Speaking on behalf of the American Trucking Associations before the House Committee on Small Business, Philip Byrd Sr., president and chief executive officer of Bulldog Hiway Express, said that while the trucking industry supports TWIC’s security objective, the program should be modified to remove unnecessary burdens on trucking companies and to ensure intended security benefits.

Byrd, whose Charleston, S.C.-based company hauls container freight in and out of seaports, urged the Committee and the Transportation Security Administration to return to TWIC’s “initial moorings” by implementing a single, coordinated, cost-effective process for screening transportation workers that would enhance the nation’s security while minimizing unnecessary costs and procedures.

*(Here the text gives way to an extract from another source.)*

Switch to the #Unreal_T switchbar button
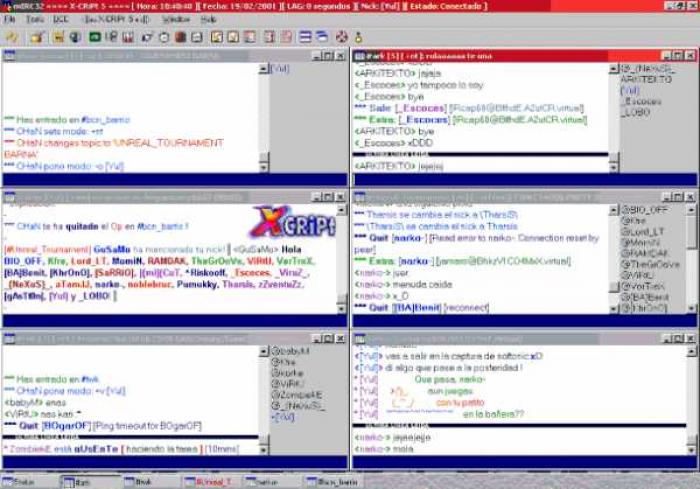Screen dimensions: 700x489 point(210,482)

“A system can be implemented that truly will enhance the security of our country, while minimizing the cost of discovering the few bad apples in the large barrel of patriotic individuals who make their livings on our nation’s highways,” Byrd said. “The trucking industry understands that securing the nation’s supply chain involves costs. Motor carriers like mine are more likely willing to bear the cost of one, but not multiple, background checks and security credentials.”

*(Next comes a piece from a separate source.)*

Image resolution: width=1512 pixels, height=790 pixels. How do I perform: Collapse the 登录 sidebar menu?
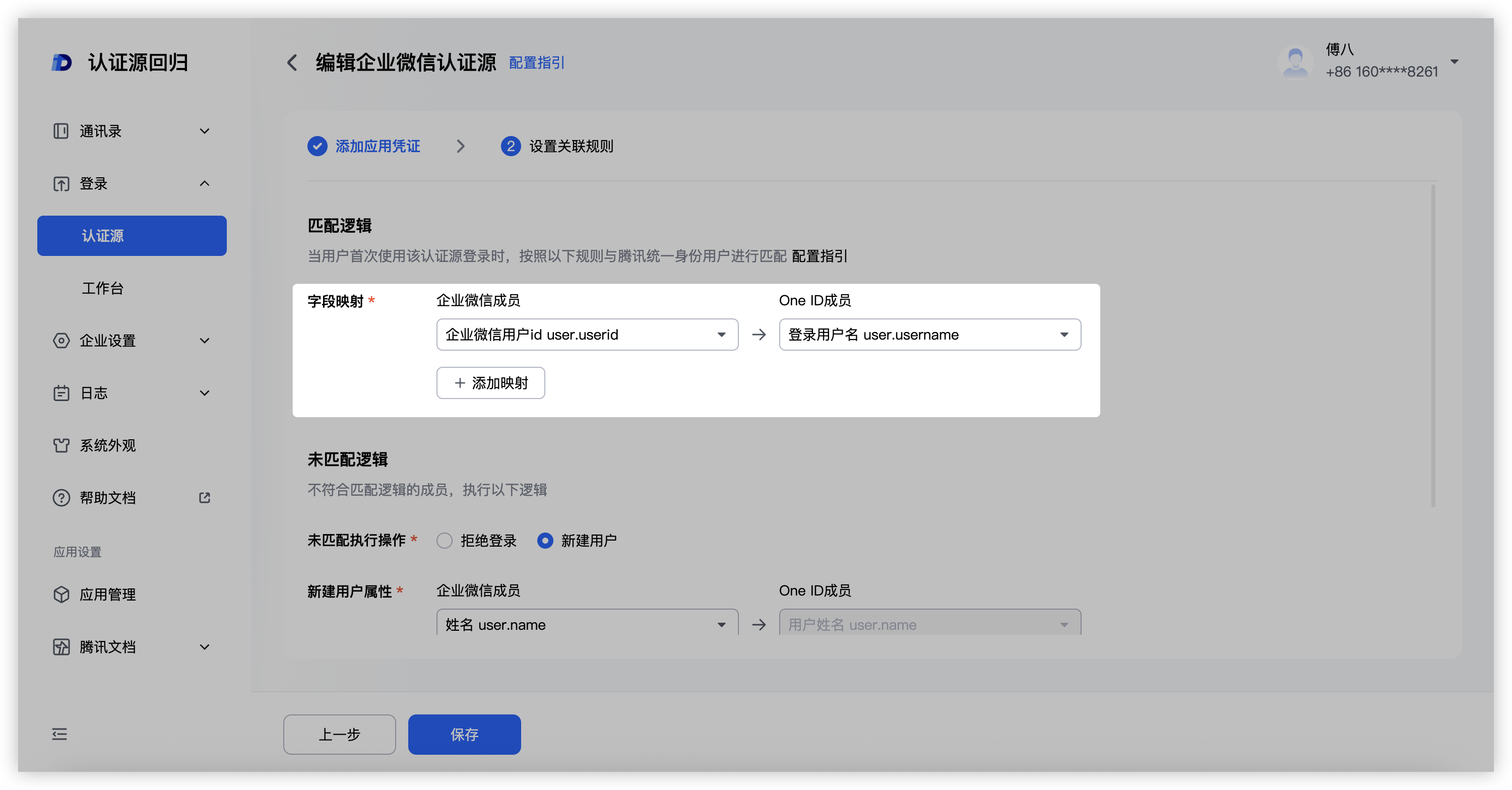pyautogui.click(x=204, y=184)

In recent years, multiple background checks that require applicants to appear at different enrollment facilities, adapt to different administrative procedures and pay steep user fees have been imposed on truck drivers under a variety of mandates. TSA, for example, has implemented different background check processes for truck drivers obtaining hazmat endorsements and going to secure airport areas, resulting in hefty bills for motor carriers and multiple cards for drivers.